Fast computation of the TGOSPA metric for multiple target tracking via unbalanced optimal transport
Viktor Nevelius Wernholm, Alfred Wärnsäter, Axel Ringh
TL;DR
The paper tackles the computational bottleneck of evaluating the trajectory generalized optimal sub-pattern assignment (TGOSPA) metric in multi-target tracking by reformulating the LP-relaxed TGOSPA as an entropy-regularized, unbalanced multimarginal OT problem. It derives a Sinkhorn-type algorithm via block coordinate ascent in the Lagrangian dual and shows how the cost structure enables efficient projection computations with $ ext{O}(m^2 n^2)$ complexity per update, yielding linear convergence. Numerical results demonstrate substantial speed-ups over exact LP solvers while maintaining accurate approximations (≈1% relative error on larger problems), with potential for GPU acceleration. The approach provides a scalable, principled metric computation for large MTT scenarios and suggests future work on differentiable implementations for gradient-based data-driven tracking.
Abstract
In multiple target tracking, it is important to be able to evaluate the performance of different tracking algorithms.
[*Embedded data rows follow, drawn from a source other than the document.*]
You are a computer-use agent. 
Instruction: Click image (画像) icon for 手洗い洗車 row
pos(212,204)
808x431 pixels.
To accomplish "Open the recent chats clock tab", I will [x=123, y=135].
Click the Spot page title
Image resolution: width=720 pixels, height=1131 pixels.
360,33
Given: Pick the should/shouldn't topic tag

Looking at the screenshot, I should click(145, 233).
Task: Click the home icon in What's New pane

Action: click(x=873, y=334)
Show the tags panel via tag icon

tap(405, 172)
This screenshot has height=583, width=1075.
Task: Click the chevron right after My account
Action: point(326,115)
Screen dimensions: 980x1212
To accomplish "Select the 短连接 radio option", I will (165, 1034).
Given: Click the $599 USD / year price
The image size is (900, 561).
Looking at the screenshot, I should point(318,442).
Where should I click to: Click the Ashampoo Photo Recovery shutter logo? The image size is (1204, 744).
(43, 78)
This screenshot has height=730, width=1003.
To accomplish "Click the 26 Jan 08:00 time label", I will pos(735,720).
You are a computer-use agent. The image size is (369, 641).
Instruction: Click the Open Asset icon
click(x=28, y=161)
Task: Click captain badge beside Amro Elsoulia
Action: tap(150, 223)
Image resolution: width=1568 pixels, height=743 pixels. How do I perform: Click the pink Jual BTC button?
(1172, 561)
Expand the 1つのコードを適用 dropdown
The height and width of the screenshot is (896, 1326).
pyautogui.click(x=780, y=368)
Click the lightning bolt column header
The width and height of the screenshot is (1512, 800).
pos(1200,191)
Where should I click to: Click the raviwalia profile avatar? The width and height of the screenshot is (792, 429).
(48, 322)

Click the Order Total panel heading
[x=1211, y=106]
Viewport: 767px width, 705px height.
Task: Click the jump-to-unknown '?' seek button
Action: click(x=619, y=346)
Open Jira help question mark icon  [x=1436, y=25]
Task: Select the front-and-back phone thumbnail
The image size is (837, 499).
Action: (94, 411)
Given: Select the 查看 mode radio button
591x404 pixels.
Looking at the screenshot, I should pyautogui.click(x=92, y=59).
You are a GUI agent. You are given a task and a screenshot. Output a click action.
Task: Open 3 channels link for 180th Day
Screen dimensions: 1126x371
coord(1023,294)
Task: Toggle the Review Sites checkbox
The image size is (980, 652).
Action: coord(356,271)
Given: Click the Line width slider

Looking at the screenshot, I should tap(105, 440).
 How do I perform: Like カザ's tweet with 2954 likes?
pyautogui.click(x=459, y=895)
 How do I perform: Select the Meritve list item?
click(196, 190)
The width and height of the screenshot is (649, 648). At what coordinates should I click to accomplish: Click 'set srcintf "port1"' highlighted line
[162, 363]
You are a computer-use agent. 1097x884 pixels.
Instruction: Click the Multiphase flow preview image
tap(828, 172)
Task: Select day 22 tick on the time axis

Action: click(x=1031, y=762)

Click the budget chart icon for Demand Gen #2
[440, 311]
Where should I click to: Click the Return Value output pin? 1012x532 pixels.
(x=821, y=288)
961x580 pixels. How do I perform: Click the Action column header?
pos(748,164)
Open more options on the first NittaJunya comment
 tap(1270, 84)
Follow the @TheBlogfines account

The trajectory generalized optimal sub-pattern assignment metric (TGOSPA) is a recently proposed metric for such evaluations. The TGOSPA metric is computed as the solution to an optimization problem, but for large tracking scenarios, solving this problem becomes computationally demanding. In this paper, we present an approximation algorithm for evaluating the TGOSPA metric, based on casting the TGOSPA problem as an unbalanced multimarginal optimal transport problem. Following recent advances in computational optimal transport, we introduce an entropy regularization and derive an iterative scheme for solving the Lagrangian dual of the regularized problem. Numerical results suggest that our proposed algorithm is more computationally efficient than the alternative of computing the exact metric using a linear programming solver, while still providing an adequate approximation of the metric.